§ **Work to be completed**:
Answer from the anthrax island text below:
1. What was the island's population in 1881?
2. How was the island described in the mid-16th century?
3. What did the government choose the island for in 1942?

§ **Exercise text**:
————————
Gruinard Island - home of a deadly anthrax experiment

Place

Gruinard Island - home of a deadly anthrax experiment

Visible from the road to Mungasdale, Highland, on the west coast of Scotland, the small and treeless Gruiniard Island seems to have had a gloomy reputation for centuries. From the redoubt of thieves and pirates, to a home for a killer disease, the news has never been good.

Gruiniard Island is just over a mile long and less than a mile wide. In the mid-16th century it was covered with trees, and described as a den of 'thieves and rebels'.

By 1881, the population was recorded as six people, and the island was completely uninhabited by the 1920s. Consequently, the government in 1942 chose it as their site for experiments in biological warfare.
————————
§ **Data listing**:

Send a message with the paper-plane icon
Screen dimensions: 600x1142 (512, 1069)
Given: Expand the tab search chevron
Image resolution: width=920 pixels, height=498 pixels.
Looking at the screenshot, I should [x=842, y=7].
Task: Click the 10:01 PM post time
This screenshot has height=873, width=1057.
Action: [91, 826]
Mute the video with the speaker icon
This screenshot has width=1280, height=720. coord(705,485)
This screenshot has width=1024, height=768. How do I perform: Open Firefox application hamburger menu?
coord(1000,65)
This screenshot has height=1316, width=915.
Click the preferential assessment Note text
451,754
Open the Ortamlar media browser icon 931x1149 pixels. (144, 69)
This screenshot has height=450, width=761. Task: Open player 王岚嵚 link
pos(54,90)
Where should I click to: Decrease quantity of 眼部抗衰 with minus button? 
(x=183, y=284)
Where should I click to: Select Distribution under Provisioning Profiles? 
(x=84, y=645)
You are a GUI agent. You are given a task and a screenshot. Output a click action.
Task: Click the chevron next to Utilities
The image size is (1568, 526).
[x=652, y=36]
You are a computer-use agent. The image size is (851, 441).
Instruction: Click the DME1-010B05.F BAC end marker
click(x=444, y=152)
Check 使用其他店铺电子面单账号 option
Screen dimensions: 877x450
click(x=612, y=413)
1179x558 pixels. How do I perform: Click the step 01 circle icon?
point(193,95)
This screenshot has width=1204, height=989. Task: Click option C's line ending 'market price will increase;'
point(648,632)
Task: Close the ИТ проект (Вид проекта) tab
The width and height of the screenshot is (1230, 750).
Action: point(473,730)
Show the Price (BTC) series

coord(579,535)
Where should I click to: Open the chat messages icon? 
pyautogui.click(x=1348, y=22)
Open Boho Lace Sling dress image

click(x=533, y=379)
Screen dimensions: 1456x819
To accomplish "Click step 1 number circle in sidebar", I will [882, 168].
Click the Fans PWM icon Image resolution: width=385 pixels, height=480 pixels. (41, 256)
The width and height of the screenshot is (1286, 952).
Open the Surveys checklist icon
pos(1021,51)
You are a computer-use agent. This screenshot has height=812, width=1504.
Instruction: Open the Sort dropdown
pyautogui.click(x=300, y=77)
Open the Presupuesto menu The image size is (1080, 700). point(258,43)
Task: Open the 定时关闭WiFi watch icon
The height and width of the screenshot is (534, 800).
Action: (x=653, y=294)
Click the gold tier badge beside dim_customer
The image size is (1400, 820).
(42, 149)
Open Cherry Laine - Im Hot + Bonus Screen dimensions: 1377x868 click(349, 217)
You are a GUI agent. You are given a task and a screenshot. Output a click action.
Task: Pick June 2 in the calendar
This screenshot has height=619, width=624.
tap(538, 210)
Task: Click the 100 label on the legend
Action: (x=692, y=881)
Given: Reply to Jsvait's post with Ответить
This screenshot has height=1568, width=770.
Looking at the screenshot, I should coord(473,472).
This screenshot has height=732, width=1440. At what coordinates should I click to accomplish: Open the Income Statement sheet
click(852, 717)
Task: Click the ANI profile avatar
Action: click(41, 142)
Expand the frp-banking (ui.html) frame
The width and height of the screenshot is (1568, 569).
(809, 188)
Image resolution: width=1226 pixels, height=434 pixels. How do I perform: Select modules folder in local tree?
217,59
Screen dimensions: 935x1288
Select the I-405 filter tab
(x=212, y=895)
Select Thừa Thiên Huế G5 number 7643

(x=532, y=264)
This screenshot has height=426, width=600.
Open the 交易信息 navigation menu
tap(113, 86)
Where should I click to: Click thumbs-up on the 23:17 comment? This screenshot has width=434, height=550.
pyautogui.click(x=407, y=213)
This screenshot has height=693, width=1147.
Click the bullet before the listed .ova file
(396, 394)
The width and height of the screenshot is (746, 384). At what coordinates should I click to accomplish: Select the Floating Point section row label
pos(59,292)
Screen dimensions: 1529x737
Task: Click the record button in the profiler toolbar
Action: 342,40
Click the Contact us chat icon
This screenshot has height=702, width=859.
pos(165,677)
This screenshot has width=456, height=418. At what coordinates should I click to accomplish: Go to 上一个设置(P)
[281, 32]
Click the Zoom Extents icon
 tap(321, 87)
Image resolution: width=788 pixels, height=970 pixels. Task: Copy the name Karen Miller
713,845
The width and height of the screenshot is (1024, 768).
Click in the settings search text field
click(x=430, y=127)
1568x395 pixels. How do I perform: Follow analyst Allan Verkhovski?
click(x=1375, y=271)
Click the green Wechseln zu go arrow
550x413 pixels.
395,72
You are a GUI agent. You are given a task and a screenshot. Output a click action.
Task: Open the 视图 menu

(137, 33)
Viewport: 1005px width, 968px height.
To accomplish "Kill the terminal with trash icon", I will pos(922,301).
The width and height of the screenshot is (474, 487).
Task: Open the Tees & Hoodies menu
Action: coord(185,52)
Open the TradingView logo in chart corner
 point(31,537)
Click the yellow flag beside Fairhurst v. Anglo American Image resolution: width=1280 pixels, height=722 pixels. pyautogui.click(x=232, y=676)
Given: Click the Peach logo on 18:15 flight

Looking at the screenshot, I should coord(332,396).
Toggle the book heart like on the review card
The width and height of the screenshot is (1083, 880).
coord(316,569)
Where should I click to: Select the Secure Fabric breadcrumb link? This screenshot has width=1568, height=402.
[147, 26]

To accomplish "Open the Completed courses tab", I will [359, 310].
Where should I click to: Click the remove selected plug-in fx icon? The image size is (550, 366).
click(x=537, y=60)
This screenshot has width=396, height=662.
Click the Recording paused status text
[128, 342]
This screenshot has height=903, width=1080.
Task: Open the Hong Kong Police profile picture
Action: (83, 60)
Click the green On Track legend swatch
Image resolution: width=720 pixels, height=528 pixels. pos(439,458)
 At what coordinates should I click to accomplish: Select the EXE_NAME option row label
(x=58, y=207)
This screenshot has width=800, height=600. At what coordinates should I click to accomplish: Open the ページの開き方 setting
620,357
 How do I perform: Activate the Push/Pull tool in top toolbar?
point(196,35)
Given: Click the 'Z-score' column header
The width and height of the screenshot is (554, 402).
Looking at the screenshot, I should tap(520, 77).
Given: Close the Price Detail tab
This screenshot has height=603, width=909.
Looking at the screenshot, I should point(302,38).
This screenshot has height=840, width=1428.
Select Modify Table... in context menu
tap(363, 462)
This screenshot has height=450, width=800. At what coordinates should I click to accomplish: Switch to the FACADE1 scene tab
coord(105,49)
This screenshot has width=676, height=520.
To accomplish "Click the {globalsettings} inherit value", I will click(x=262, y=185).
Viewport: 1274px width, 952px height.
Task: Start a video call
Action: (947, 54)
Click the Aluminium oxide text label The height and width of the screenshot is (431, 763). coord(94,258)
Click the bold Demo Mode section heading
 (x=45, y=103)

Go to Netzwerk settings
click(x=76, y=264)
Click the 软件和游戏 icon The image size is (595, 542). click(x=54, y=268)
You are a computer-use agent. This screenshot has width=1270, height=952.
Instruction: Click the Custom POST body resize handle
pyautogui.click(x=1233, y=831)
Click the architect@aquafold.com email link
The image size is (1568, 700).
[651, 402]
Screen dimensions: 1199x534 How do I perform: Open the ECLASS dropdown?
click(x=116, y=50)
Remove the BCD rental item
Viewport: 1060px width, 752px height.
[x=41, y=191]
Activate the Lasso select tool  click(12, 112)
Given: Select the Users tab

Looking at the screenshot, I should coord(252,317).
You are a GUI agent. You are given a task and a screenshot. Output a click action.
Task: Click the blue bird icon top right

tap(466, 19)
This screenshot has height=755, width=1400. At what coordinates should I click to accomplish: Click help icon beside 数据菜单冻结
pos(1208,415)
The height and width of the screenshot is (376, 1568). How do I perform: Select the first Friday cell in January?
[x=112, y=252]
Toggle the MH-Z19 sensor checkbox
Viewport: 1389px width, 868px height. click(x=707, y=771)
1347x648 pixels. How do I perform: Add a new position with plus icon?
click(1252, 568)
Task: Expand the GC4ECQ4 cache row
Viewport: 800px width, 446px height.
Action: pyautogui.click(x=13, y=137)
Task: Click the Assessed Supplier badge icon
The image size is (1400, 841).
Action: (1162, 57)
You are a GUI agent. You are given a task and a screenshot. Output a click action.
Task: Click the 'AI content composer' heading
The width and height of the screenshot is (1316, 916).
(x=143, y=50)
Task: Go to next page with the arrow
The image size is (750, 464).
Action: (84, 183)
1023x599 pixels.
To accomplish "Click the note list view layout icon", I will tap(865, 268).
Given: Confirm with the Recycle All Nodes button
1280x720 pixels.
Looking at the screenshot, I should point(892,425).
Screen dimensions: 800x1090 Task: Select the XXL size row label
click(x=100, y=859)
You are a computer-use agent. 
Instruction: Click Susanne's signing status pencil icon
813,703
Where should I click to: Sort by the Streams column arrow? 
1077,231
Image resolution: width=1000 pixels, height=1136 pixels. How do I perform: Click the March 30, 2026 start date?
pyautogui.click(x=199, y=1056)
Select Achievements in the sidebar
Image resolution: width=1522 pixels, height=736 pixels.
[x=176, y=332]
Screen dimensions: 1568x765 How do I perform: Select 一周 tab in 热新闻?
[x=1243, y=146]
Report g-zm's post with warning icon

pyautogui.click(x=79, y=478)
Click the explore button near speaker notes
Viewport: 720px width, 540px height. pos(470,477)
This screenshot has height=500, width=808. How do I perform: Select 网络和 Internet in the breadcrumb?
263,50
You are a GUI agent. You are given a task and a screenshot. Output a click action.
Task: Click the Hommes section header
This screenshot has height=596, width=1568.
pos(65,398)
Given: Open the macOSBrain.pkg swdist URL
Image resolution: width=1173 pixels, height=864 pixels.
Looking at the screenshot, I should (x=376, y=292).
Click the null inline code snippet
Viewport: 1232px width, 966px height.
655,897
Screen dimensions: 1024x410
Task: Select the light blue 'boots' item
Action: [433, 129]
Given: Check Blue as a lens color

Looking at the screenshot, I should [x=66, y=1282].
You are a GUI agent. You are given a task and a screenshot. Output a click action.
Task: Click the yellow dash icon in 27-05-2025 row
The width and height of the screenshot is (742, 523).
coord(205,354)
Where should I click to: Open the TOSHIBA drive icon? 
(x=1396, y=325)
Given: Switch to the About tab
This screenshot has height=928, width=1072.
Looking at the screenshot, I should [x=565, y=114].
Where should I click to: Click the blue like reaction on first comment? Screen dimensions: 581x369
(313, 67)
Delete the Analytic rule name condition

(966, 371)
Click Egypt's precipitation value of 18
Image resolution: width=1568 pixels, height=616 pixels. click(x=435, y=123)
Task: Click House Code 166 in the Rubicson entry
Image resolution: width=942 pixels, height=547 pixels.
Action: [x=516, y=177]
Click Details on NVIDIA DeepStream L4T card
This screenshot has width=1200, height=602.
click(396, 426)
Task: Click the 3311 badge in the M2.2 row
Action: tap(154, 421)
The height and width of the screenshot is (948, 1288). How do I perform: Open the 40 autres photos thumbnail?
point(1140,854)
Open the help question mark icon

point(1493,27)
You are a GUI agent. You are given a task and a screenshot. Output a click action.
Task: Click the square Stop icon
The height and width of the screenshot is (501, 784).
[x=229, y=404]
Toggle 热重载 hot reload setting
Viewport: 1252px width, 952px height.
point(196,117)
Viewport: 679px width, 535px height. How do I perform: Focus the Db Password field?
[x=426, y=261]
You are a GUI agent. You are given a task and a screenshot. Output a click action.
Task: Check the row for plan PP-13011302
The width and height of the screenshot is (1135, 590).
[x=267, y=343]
————————
§ **Finished exercise**:
1. Six people.
2. As a den of "thieves and rebels."
3. Experiments in biological warfare.